§ What you have to do
Your copy should hold exactly the lines from the one containing "This screenshot has width=1456, height=819." through the last line of the entries, and no pictures.

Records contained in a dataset
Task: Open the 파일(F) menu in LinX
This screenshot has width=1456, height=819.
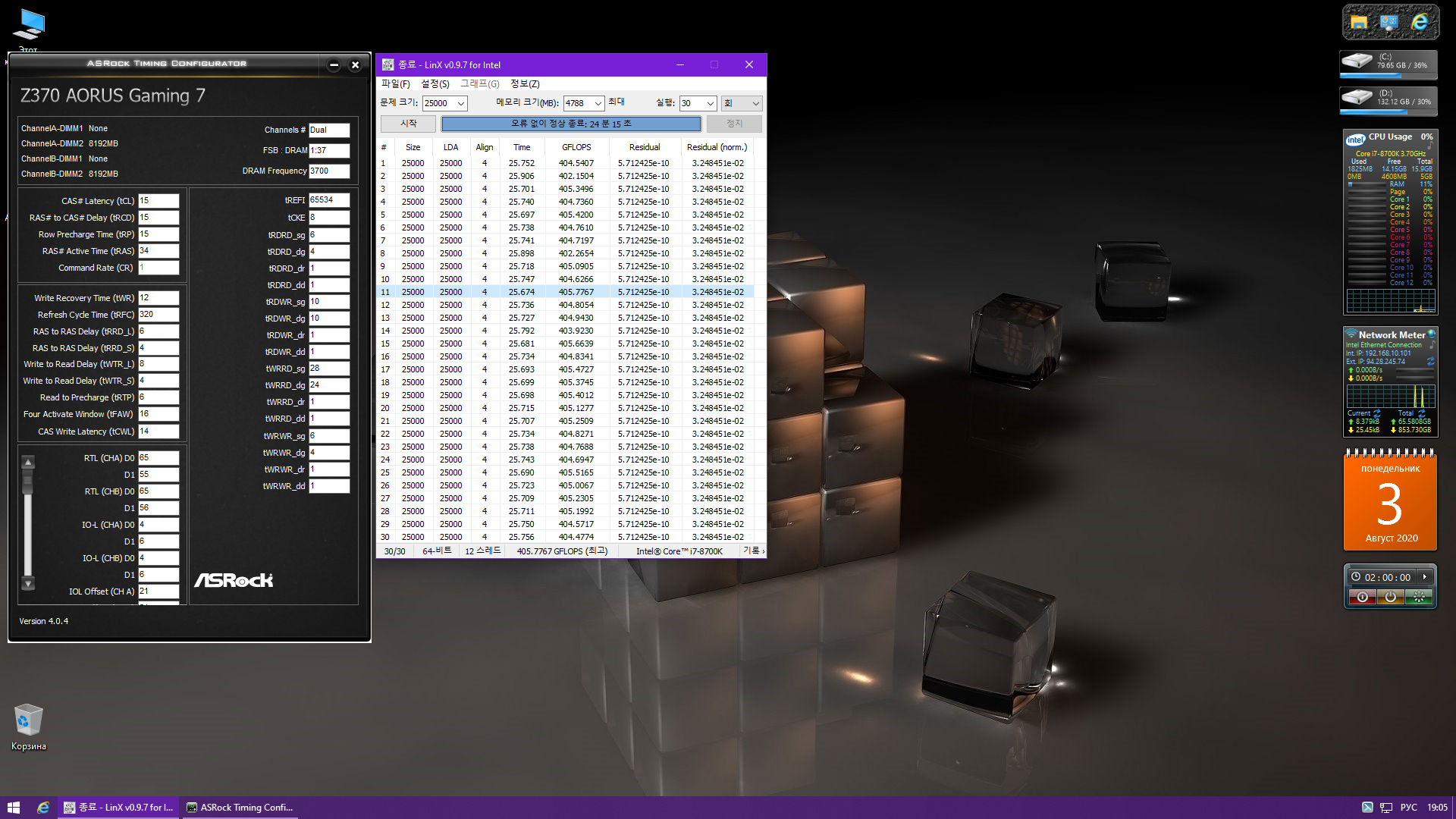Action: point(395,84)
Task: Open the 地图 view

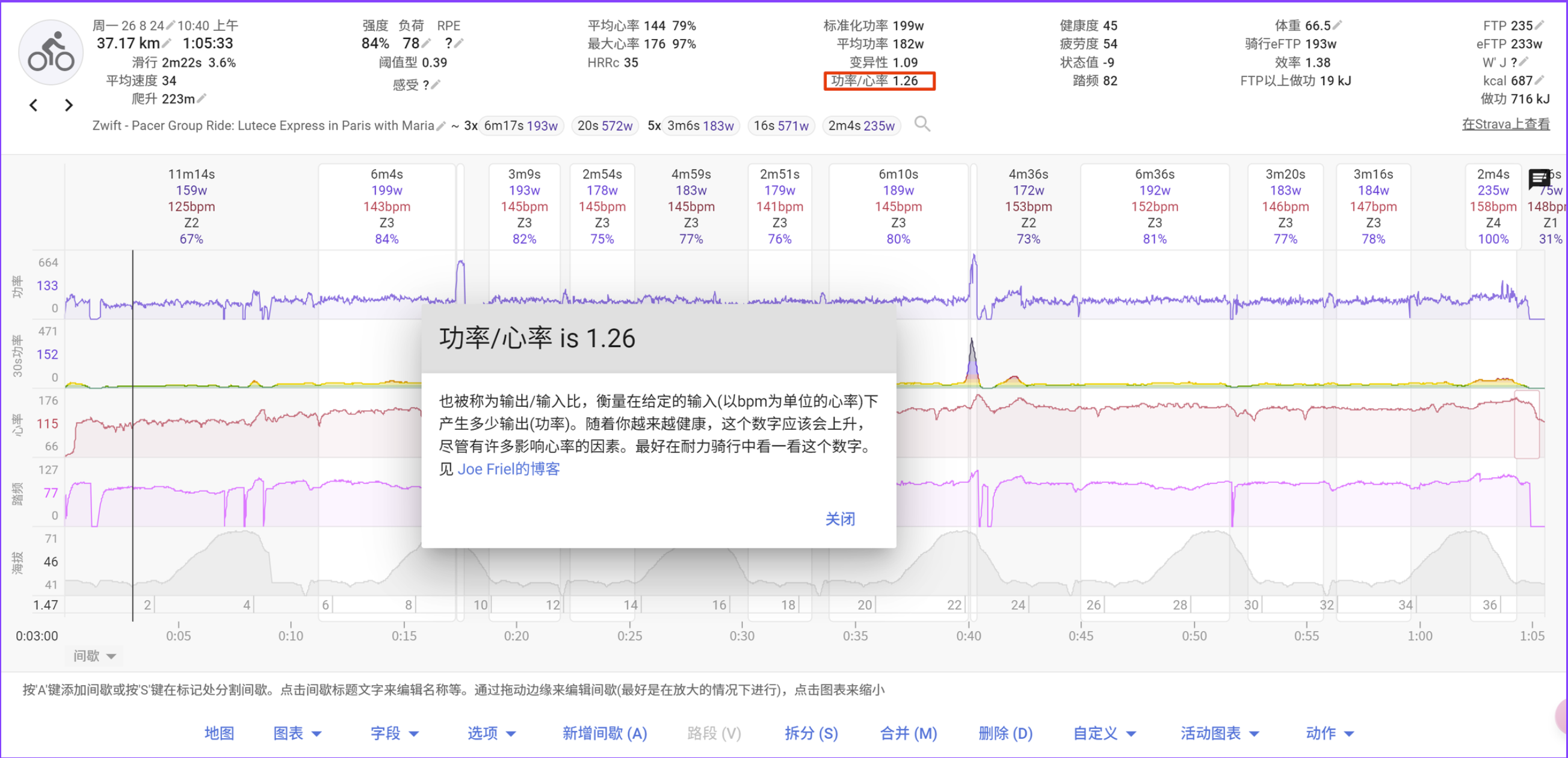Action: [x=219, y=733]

§ Response area
This screenshot has width=1456, height=819.
Action: point(395,84)
Task: Open the 地图 view

Action: [x=219, y=733]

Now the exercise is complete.